** Exercise **
A copy is needed of each line in the records that has the word "Read".

** Available records **
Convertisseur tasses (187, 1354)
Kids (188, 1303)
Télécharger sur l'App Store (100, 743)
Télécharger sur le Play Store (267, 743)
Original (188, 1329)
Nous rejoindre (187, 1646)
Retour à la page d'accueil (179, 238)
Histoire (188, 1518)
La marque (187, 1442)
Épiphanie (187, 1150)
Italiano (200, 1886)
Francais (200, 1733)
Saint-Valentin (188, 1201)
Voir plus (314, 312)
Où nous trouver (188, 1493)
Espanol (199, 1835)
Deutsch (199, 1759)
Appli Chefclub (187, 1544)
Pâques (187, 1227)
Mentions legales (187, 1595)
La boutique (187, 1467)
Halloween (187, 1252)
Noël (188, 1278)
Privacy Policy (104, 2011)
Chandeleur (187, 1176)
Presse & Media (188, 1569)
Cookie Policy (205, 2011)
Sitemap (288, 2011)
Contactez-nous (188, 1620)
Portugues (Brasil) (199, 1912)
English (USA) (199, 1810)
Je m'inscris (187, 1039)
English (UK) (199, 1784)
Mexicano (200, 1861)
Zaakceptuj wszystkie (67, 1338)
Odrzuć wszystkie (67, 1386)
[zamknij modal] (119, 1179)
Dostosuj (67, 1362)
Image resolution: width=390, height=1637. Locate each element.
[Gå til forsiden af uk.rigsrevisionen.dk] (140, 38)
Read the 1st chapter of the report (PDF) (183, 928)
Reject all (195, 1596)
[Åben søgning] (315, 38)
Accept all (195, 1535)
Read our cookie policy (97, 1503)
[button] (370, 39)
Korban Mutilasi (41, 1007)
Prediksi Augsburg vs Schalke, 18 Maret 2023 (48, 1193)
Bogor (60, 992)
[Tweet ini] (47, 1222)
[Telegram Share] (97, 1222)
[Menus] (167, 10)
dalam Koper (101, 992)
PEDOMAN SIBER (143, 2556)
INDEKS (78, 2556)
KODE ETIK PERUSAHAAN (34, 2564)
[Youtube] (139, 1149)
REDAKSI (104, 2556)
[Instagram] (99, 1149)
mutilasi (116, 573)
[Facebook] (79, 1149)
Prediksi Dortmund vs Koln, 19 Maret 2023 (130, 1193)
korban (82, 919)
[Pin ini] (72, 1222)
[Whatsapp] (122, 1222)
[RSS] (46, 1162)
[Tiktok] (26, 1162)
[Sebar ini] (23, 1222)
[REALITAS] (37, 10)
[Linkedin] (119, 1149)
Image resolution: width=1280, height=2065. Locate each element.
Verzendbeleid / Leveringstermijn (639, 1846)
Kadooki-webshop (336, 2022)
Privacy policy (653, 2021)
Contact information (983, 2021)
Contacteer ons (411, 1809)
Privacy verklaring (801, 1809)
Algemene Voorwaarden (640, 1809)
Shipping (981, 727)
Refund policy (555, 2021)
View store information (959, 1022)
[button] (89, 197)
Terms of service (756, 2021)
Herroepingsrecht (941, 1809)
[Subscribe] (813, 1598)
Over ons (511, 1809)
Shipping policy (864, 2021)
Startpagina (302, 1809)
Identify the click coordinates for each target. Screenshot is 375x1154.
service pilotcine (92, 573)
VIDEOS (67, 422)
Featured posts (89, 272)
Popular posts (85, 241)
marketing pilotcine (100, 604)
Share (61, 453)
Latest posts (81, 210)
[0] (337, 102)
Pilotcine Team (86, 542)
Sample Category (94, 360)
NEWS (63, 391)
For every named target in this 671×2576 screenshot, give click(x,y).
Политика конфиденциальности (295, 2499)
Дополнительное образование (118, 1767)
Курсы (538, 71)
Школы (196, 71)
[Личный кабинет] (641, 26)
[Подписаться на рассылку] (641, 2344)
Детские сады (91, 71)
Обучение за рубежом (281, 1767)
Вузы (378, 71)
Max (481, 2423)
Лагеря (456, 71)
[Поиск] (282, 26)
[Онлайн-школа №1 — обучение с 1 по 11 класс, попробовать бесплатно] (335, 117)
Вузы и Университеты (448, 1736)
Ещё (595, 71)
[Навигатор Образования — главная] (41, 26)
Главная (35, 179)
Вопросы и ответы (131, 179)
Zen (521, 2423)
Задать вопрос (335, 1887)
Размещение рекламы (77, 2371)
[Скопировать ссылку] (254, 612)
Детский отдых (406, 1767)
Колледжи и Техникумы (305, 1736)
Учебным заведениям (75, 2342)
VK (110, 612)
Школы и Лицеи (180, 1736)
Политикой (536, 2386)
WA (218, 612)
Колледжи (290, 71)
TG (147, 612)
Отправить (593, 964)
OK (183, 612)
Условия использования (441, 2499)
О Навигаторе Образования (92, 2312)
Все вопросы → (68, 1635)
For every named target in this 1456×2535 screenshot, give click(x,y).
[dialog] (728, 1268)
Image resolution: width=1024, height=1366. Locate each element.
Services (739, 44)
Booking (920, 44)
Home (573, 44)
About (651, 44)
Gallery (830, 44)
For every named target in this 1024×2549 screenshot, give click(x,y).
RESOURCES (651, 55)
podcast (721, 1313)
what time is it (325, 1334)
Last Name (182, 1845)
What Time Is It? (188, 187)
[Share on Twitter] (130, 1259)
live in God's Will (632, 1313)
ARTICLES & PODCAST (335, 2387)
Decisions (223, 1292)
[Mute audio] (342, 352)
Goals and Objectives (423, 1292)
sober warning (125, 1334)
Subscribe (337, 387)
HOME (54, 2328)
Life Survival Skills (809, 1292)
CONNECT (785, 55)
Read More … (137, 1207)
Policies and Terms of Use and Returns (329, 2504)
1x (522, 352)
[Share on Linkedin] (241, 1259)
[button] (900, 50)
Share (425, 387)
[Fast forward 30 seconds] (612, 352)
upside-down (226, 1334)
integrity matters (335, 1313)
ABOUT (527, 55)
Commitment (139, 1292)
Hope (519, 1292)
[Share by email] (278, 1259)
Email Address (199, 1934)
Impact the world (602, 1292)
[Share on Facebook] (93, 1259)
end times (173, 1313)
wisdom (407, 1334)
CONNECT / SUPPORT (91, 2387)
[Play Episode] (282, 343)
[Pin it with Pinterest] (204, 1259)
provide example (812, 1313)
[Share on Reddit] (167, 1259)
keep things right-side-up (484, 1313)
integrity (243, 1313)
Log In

** Response to the task **
Read the 1st chapter of the report (PDF) (183, 928)
Read our cookie policy (97, 1503)
Read More … (137, 1207)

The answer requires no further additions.